Scalzo had proposed several compromises to work around noise concerns, including requiring mufflers, limiting speeds to about 115 mph, and a serious commitment to changing plans should the sound of racing be too much for residents down the road, or for visitors at the nearby Calverton National Cemetery. “I’ll prove we are not a noise issue,” he recounted at the inaugural Race Track, Not Street event at EPCAL. “If we are making a lot of noise and there are folks paying their respects to their fallen […] I wouldn’t want to be involved in it.”

Finally, the town board gave drag fans and racers a shot. For the initial permit allowing for eight events, the NHRA stepped up to sanction EPCAL as a Division 1 track. This was more than just a statement of support; the sanctioning helped to also provide a safety structure for all relevant permits and insurance. It wasn’t until the town’s official resolution marked August 21 as “Drag Racing Day” that nearly two decades of activism had actually paid off.

Long Island Needs a Drag Strip

“Supervisor Aguiar has been instrumental with getting these events approved and she has been at every single one. She had an open mind and saw the tremendous opportunity that there was to bring drag racing back to Long Island and to the Town of Riverhead. She has supported the Motorsports community, and the entire Motorsports community supports her,” said Johnny Consoli, one of the committee members of Long Island Needs A Dragstrip. “She has said that she would love to have these events happen more and more.

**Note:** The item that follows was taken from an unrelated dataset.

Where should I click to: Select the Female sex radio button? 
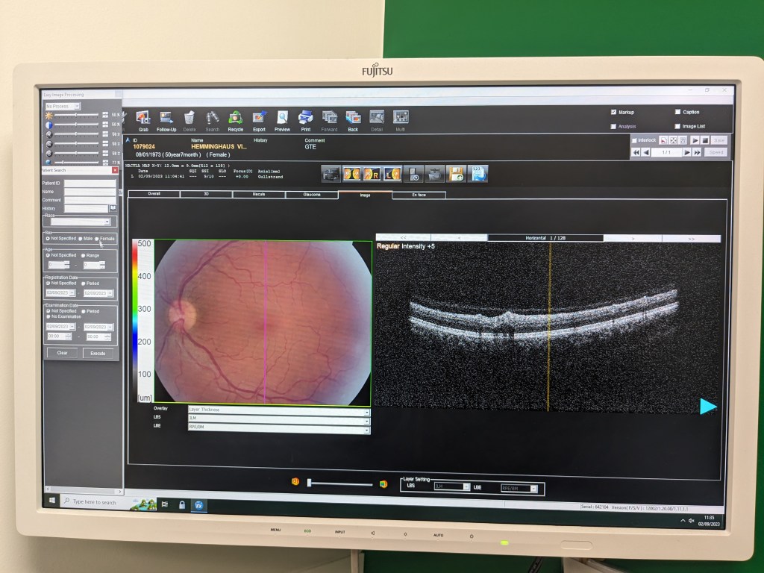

It truly has been an economic generator for the town with the local delis, restaurants, and shops getting some much extra foot traffic from these events.

“We can’t thank Pete Scalzo and Maree Moscati enough for giving us this opportunity to race here on Long Island,” he continued. “Along with Tom and Eric, they transformed a runway into an NHRA sanctioned dragstrip!”

Long Island Needs a Drag Strip

There is one other event (separate from Race Track, Not Street) that will also run this fall, but future permits will still require a review process. Everyone is hopeful, and with a few events under his belt at EPCAL without issue, Scalzo’s scrappy efforts might just endear him to the town. For now though, it’s become a racer’s delight each weekend, with everything from stock late-model Chargers and Camaros to drag-and-drive regulars in their purpose-built street cars.

“We have said it from day 1, ‘Teamwork makes the dream work,'” Consoli said. “Pete also has had tremendous sponsors that have pitched in to make these events be the best they can be. Without all of these pieces of the puzzle, we wouldn’t be able to say that Long Island got a dragstrip.”